Our continuing work in the Positron Science Laboratory is focused on characterizing the nano-structural qualities of polymer-additive blends, and the interface between polymer layers or between hybrid polymer/materials samples.
The 3D printers at UMKC’s Positron Science Lab allows students to become versed in state of the art 3D printing techniques and materials analysis and to study polymer nanostructure, while also opening the door for further projects with biological structures, medical devices and bio-compatible substances, and other materials of interest to scientists and engineers.
Andrew RamseyHometown: Overland Park, KS
Major/Department: Civil Engineering
Faculty Mentor: Dr. Megan Hart, Civil Engineering
Funding Source: UMKC SUROP
Andrew Ramsey is currently a senior majoring in Civil Engineering at the University of Missouri - Kansas City. Andrew is a member of Chi Epsilon, the civil engineering honor society, as well as the President of the Engineers Without Borders UMKC student chapter. After graduation, Andrew will continue with his research through the Master’s program at UMKC.
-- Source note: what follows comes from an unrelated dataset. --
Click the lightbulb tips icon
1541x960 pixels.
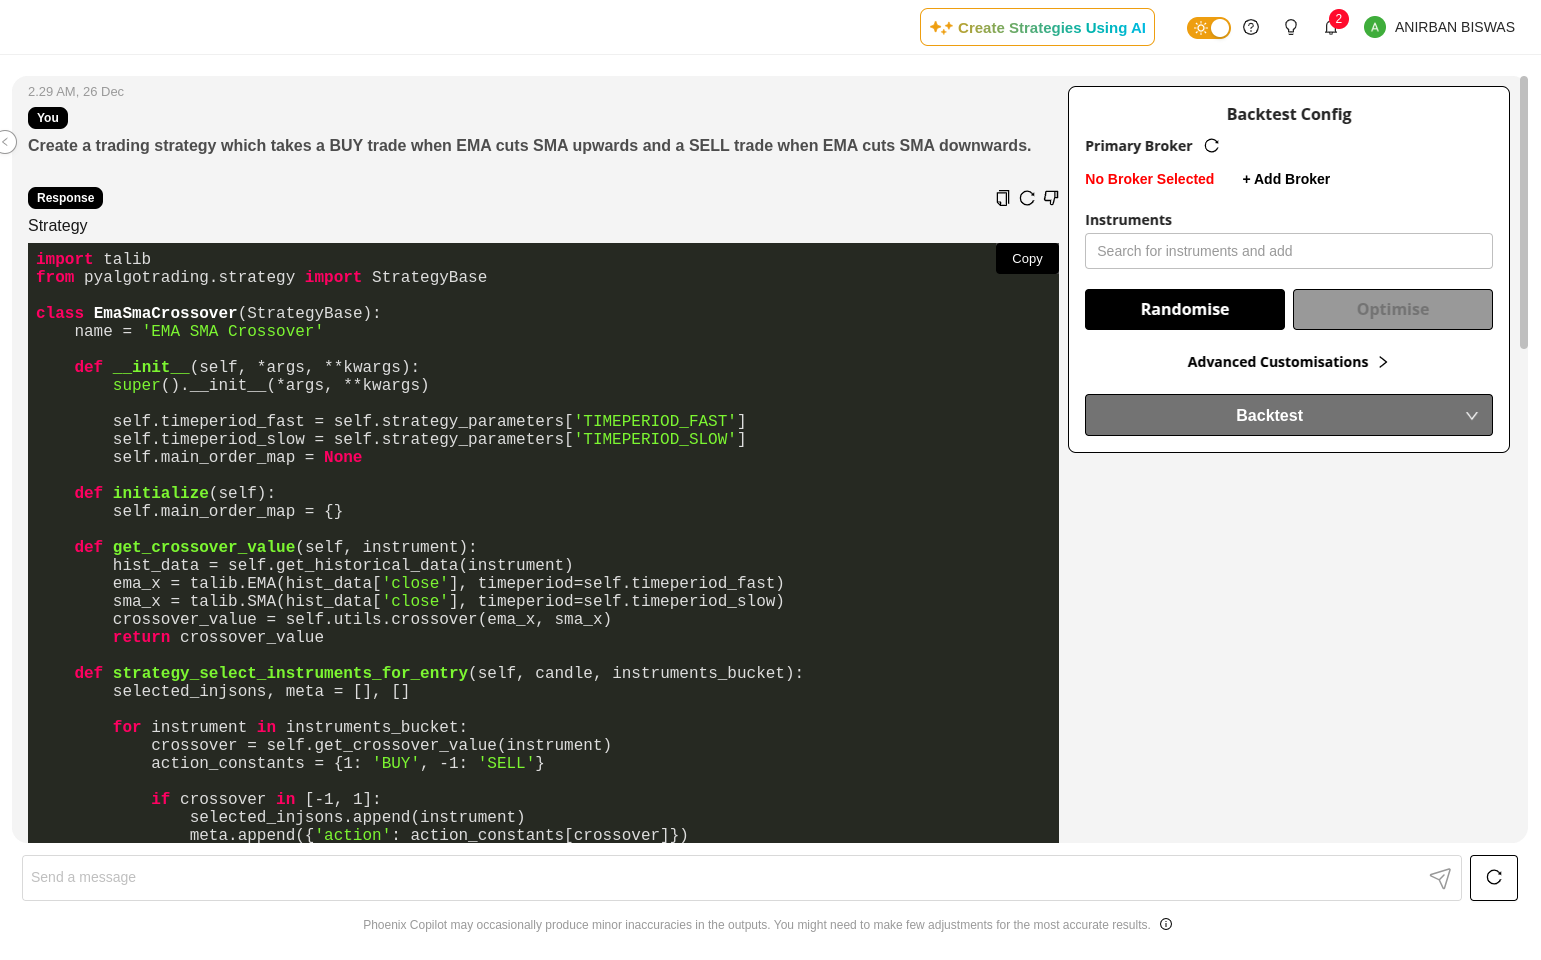pos(1291,27)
The Removal of Nutrients From Surface and Ground Waters Using Pervious Concrete as a Permeable Reactive Barrier
Nutrients contained in runoff from the application of fertilizer in excess of soil requirements contaminates both surface and ground water with nitrogen and phosphorus. Excessive nutrients in water causes green algae to bloom, which is not only problematic for the natural systems and human health, but it also discourages people from using that water for recreational use. Previous research done at the UMKC School of Computing and Engineering suggested that pervious concrete would aid in the removal of contaminates in an aqueous solution, including nutrients. The intent of this research was to compare the removal rate of nitrate by six pervious concrete mix designs. The mix designs included a Portland Cement control and five other mix designs with a supplementary material replacing a portion of the Portland Cement. The results indicated that the control, Portland Cement, removed a larger amount of nitrate than the pervious concrete specimens with other material included in the mix design. The use of pervious concrete to aid in the removal of contaminates from water could be used anywhere from surface waters such as the Lake of the Ozarks, to rivers that lead into the Gulf of Mexico, and underground water tables.